Thunder in Guyana uncovers an atypical story of a woman who refused to allow her reservations or others' opinions to prevent her from doing what she believed in. Using Janet’s biography, the film brings life to her extraordinary history. Newsreel footage traces the British colony's slow emancipation and assertion of independence, while discussions with Janet and her followers describe what the courageous female elected official did to organize and educate the country's impoverished working class.

Her youth was relatively ordinary in many ways, but she was by no means an average youngster. Relatives and relations remember that in her younger years, Janet was remarkably energetic and good-looking, and she was a stand out in all she undertook. Possessing exceptional discipline and goal orientation she successfully trained to become a world class swimmer, who might have competed in the Olympics. But it was also in her nature to be defiant. In the film, Janet laughs recalling how enraged her mother and father were when they learned that, as a teenager, she took flying lessons with the allowance they provided.

Rebelliousness was not why Janet journeyed to Guyana; it was love and it kept her in the country for the remainder of her life. While a student at university, a handsome Guyanese exchange student, Cheddi Jagan, caught Janet's eye. As a team, they ventured into leftist politics, sharing controversial political ideals that excited them and would serve as the bond to their relationship. When Janet traveled with Cheddi back to his native country, her father believed she would return to the United States within one year. He was mistaken; Janet lived the majority of her adult life in Guyana, working with the government and public sector.

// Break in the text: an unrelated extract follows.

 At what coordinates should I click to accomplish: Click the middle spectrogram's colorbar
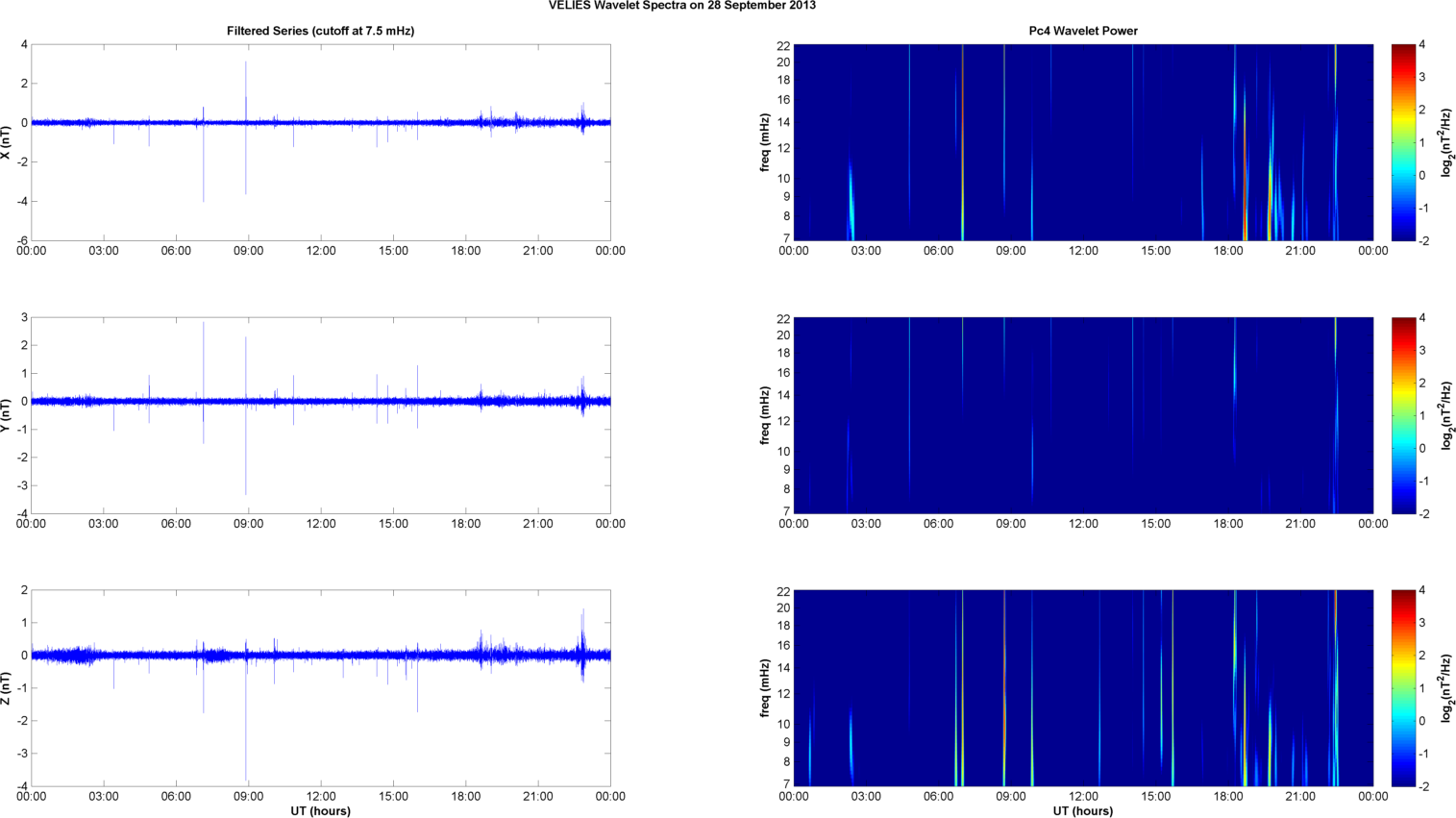click(1403, 415)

It is the suggestion of the film that Janet's Jewish background enabled her to connect to the poor laborers of Guyana. Ms. Jagan grew up in an antisemitic, mostly-gentile community that made her feel subjugated and diminished. She recalls that her male relatives struggled to find employment, and that her school friends would tell racially prejudiced stories that they did not completely understand. Her efforts for civil rights in Guyana was her personal means of opposing the discrimination she had experienced growing up.

The film asserts that Janet was viewed by the Guyanese population as a self-sacrificing and relentless force. "She's been there from the very beginning. She's put her neck out more than most Guyanese," Janet's Guyanese daughter-in-law exclaims. "She's more Guyanese than most Guyanese you'll meet," and adds, "she's more Guyanese than me!"

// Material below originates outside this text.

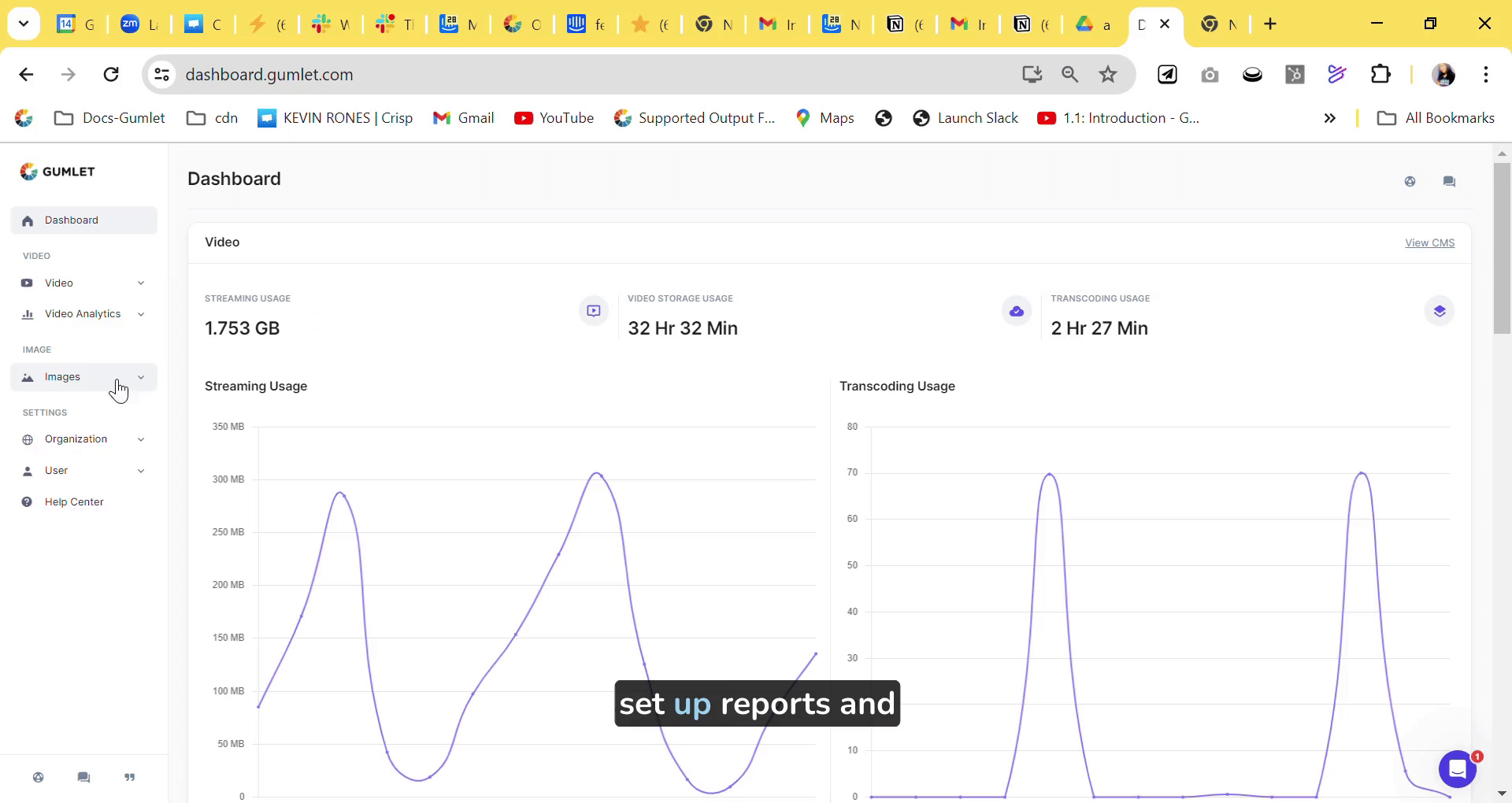
Task: Open the Help Center link
Action: 74,502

Janet, of course, was not an object of admiration by all Guyanese citizens. At the beginning of her involvement with Guyanese politics, her opponents spread rumors that she was a family member of the legendary American couple Julius and Ethel Rosenberg who were put to death for spying and an American journalist implied she was spreading propaganda to enlist communists.

At age 82 she still kept an office, happily working for the citizens of Guyana.